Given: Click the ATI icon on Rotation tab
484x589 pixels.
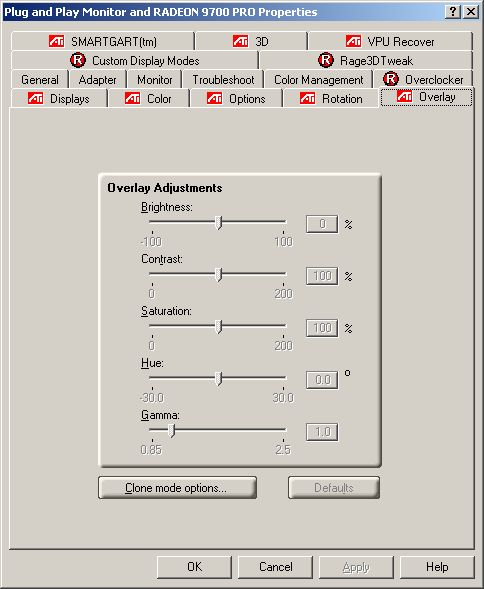Looking at the screenshot, I should click(x=307, y=98).
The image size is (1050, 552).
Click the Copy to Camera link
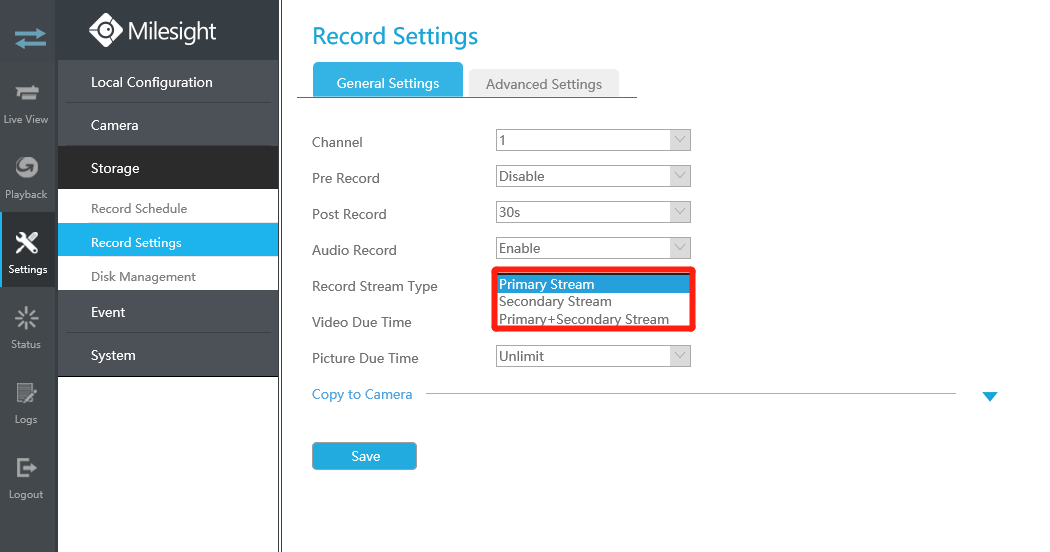tap(362, 395)

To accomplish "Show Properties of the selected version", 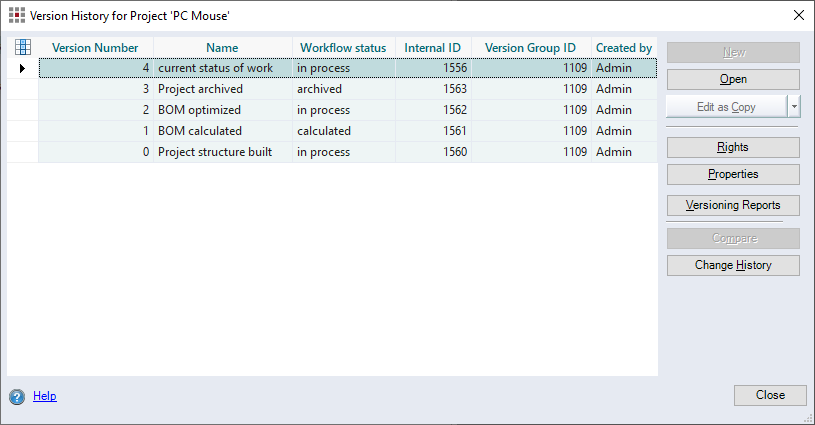I will (x=732, y=174).
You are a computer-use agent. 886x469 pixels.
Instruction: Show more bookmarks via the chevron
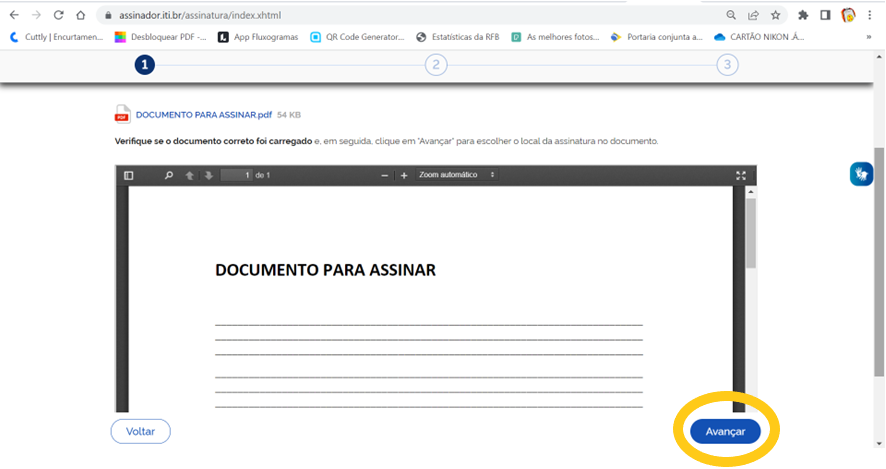point(868,37)
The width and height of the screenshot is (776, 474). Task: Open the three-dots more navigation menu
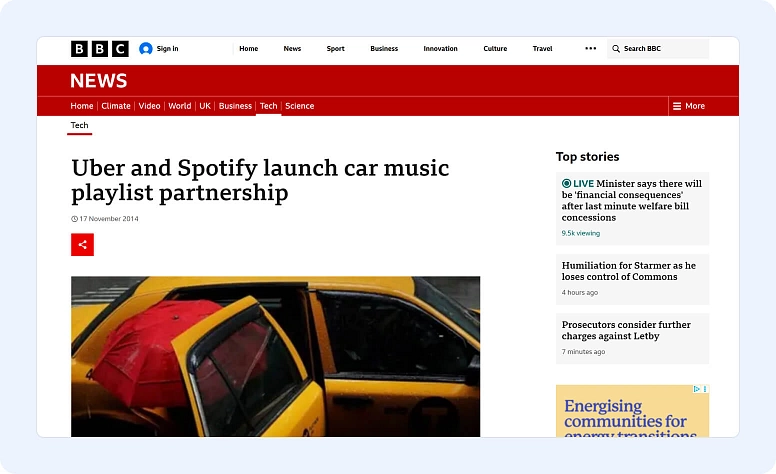tap(590, 48)
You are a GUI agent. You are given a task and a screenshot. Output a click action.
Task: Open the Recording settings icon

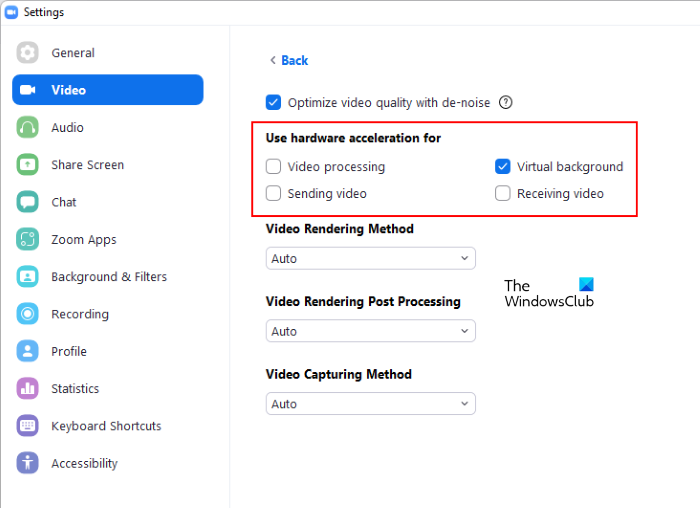(x=28, y=314)
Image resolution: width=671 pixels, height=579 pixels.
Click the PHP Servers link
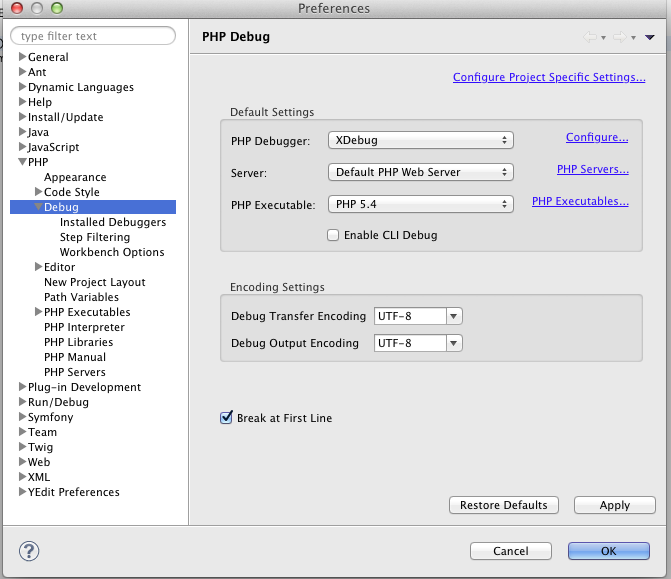pyautogui.click(x=593, y=169)
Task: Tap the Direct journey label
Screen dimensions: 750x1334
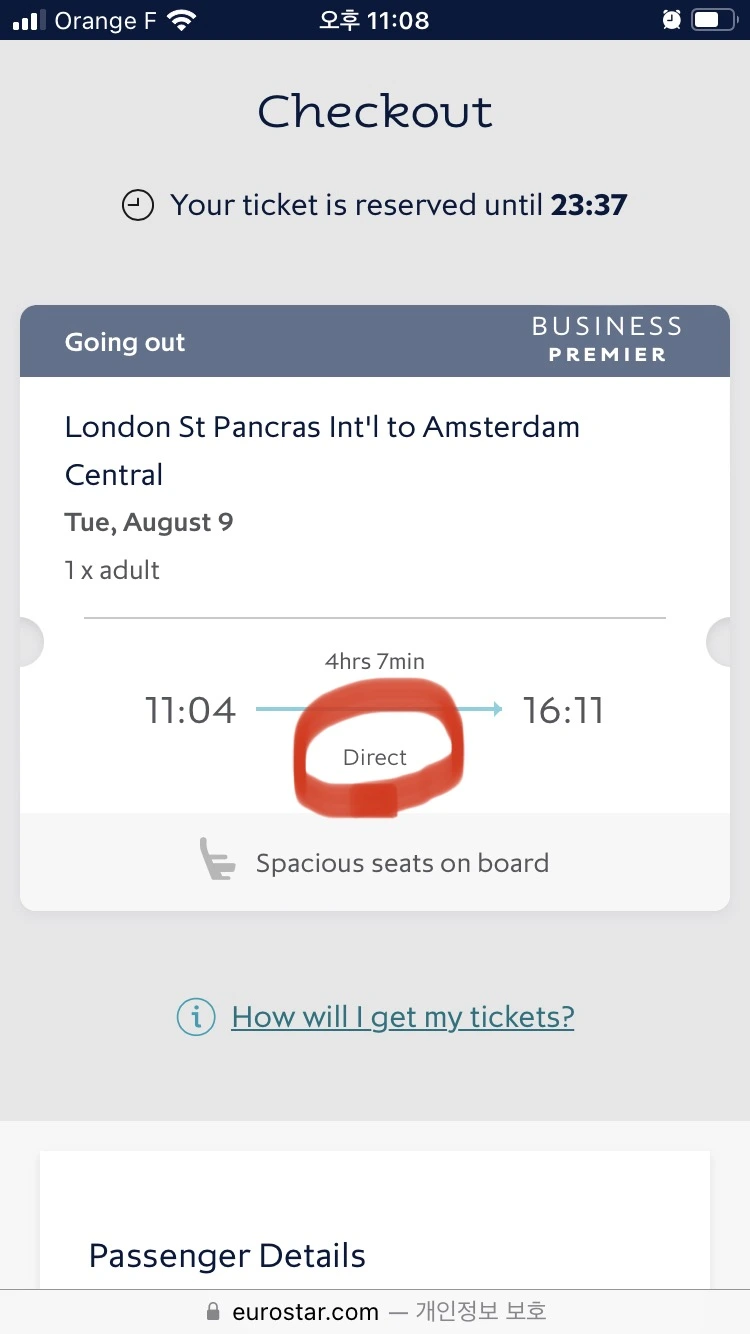Action: coord(375,757)
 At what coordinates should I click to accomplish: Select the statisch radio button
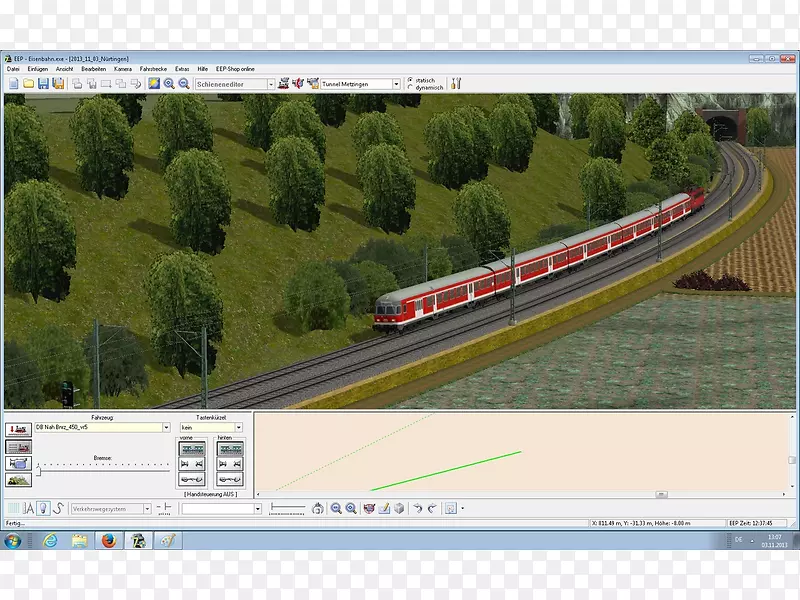pyautogui.click(x=410, y=80)
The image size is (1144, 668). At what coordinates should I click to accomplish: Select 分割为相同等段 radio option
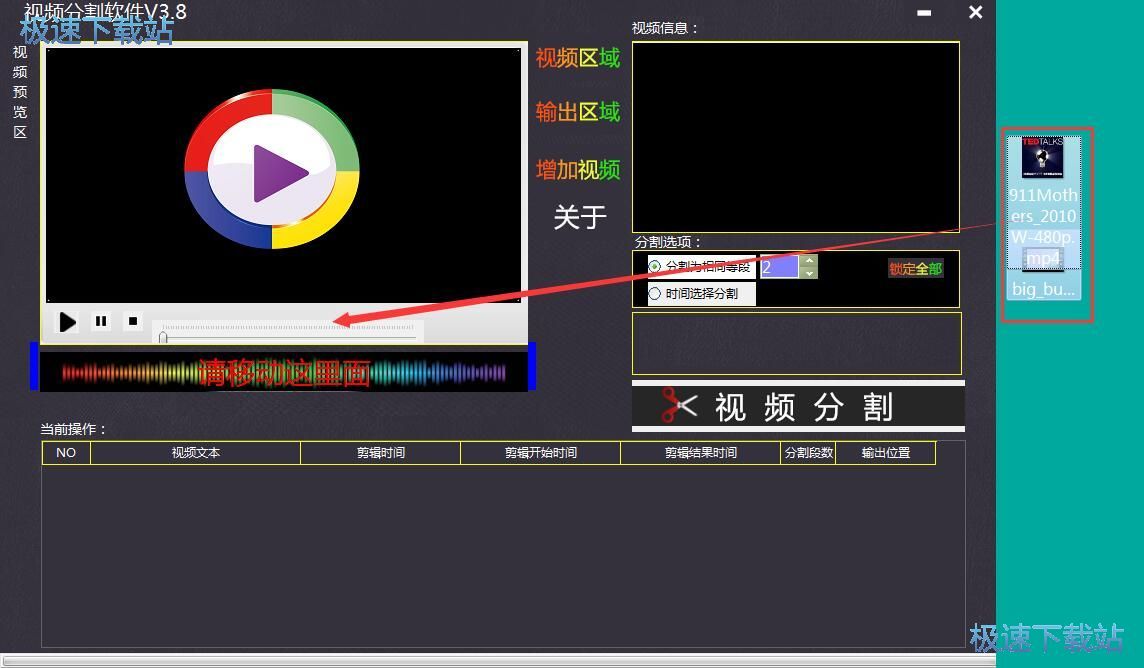655,267
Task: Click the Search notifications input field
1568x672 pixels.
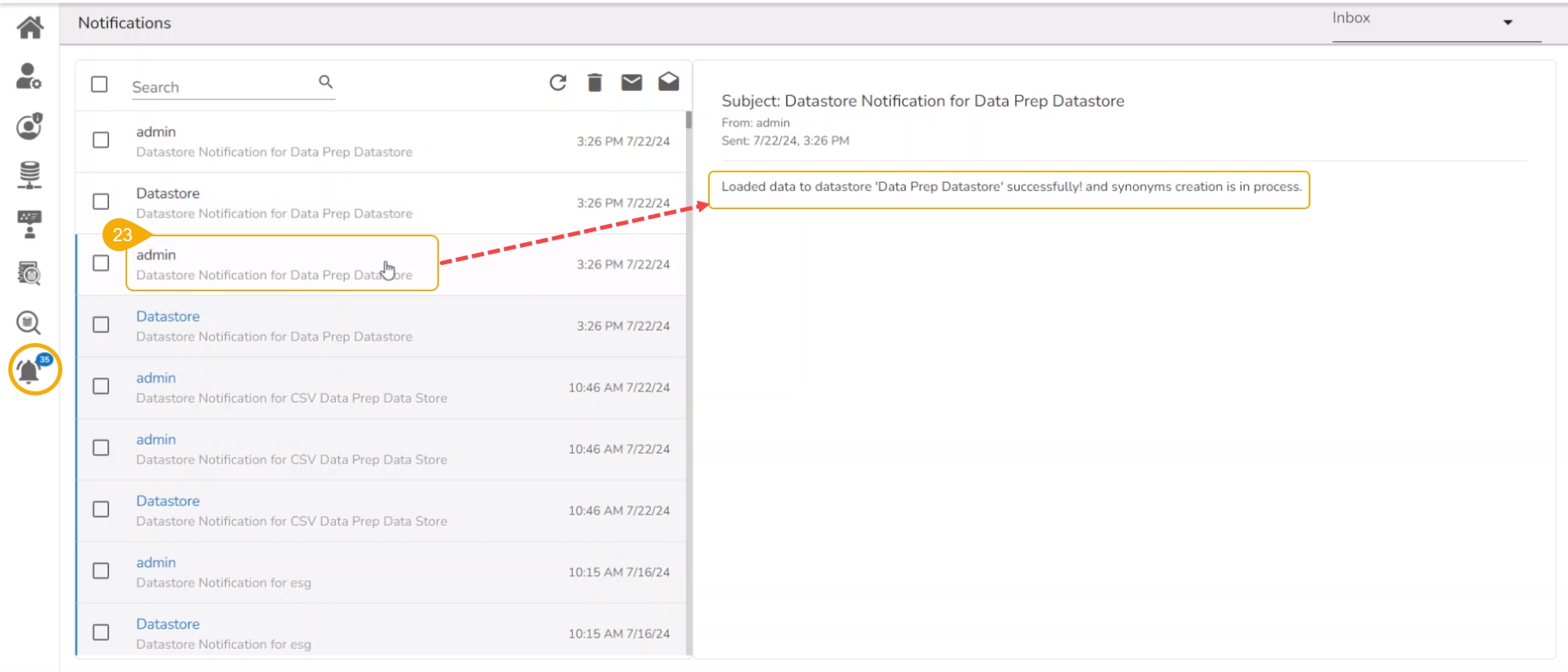Action: [x=222, y=87]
◆ ◆ ◆ ◆ ◆ ◆ ◆
→ Assigned task
Once you have found every line in the listing that holds the string "agent", copy each of them.

→ Solution for this problem
You are a computer-use agent. 886x469 pixels.
You are a GUI agent. You are given a task and a screenshot. Output a click action.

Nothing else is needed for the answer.